> [EXERCISE AIM]:
Rewrite the data below, swapping every "screenshot" for "screen capture" and changing nothing else. Omit the pictures from your answer.

> [MATERIAL PROVIDED]:

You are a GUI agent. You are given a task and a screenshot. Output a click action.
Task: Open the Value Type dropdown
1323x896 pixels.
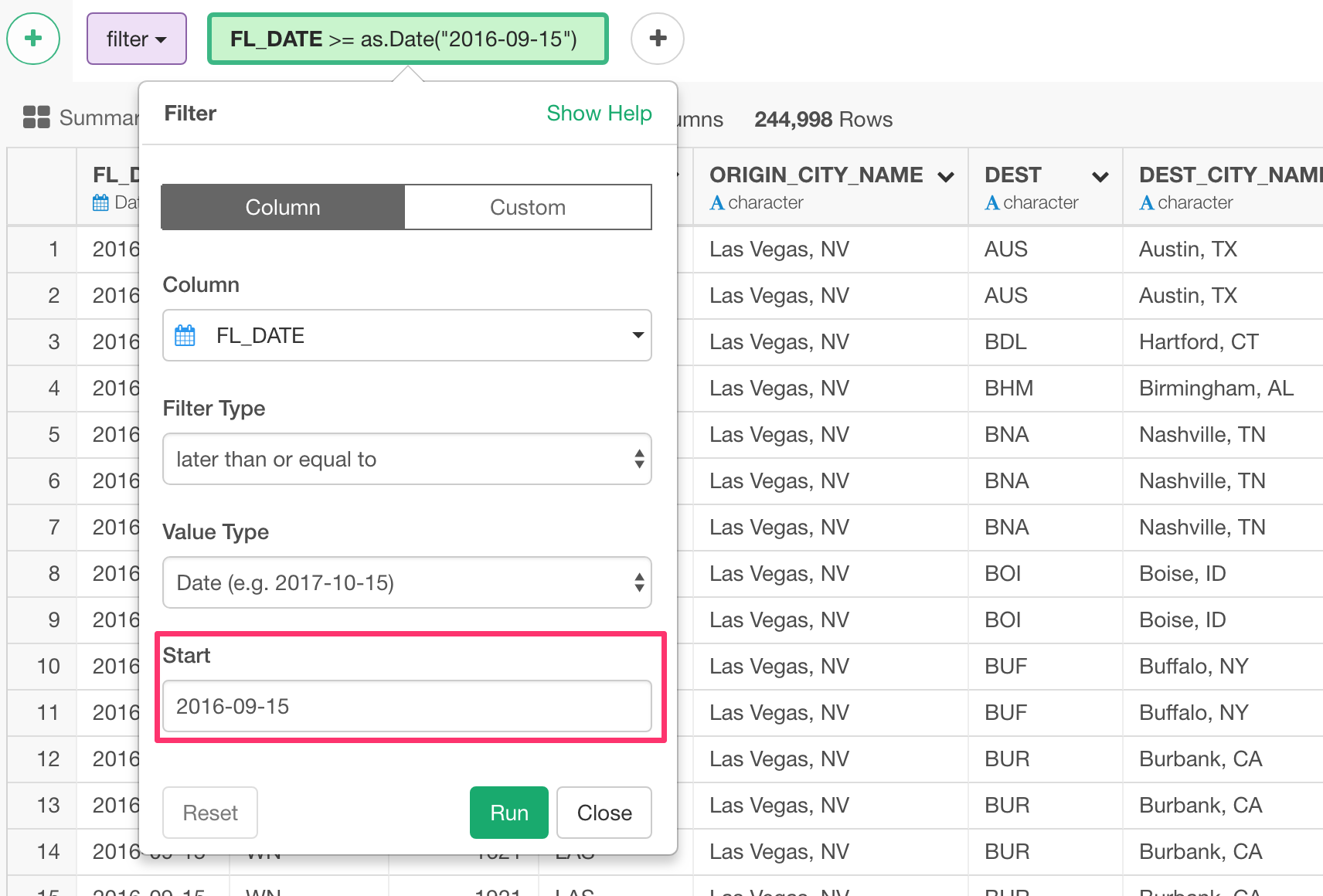click(x=406, y=582)
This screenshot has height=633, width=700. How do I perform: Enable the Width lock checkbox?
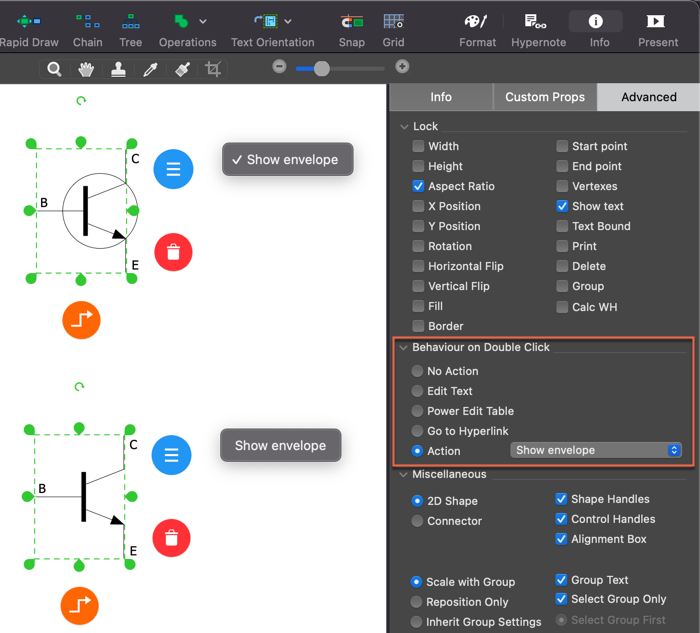pos(419,146)
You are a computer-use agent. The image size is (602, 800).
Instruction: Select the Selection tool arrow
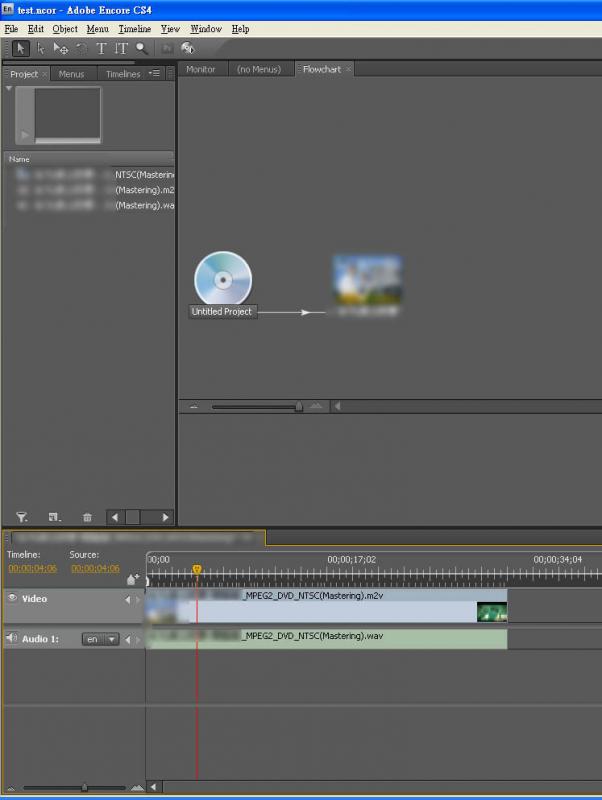pyautogui.click(x=21, y=48)
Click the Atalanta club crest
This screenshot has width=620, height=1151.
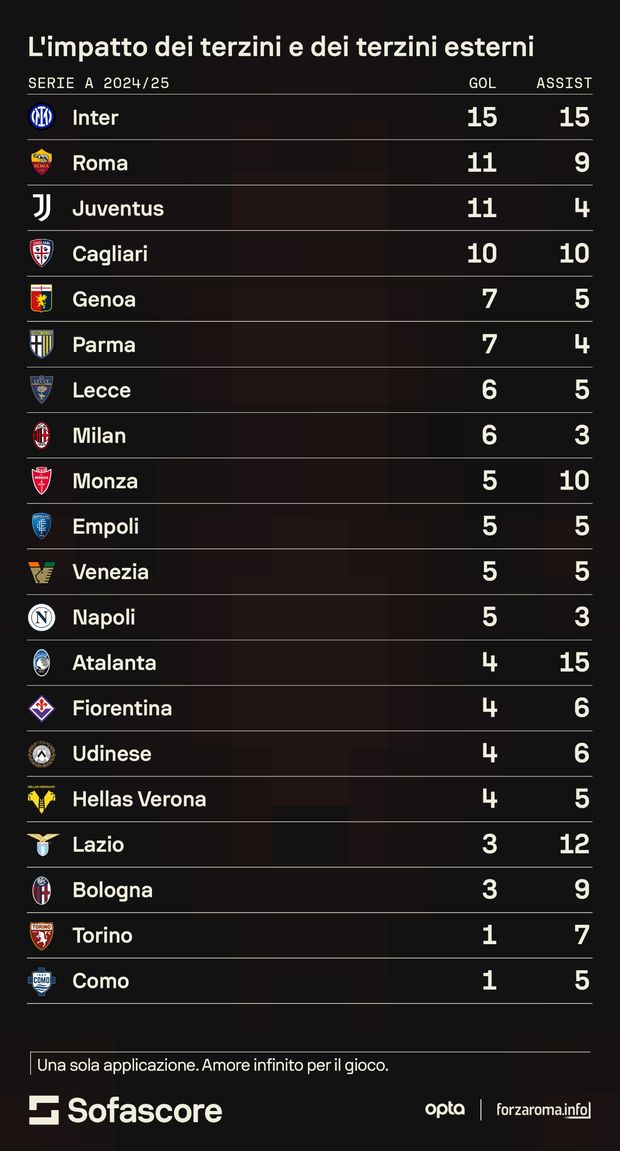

> [SOLUTION TO THIS EXERCISE]:
You are a GUI agent. You are given a task and a screen capture. Output a click action.
Task: Open the Value Type dropdown
1323x896 pixels.
click(x=406, y=582)
This screen capture has height=633, width=700. How do I perform: Enable the Width lock checkbox?
pos(419,146)
You are a computer-use agent. The image size is (602, 800).
Instruction: Select the Selection tool arrow
pyautogui.click(x=21, y=48)
Click the Atalanta club crest
This screen capture has width=620, height=1151.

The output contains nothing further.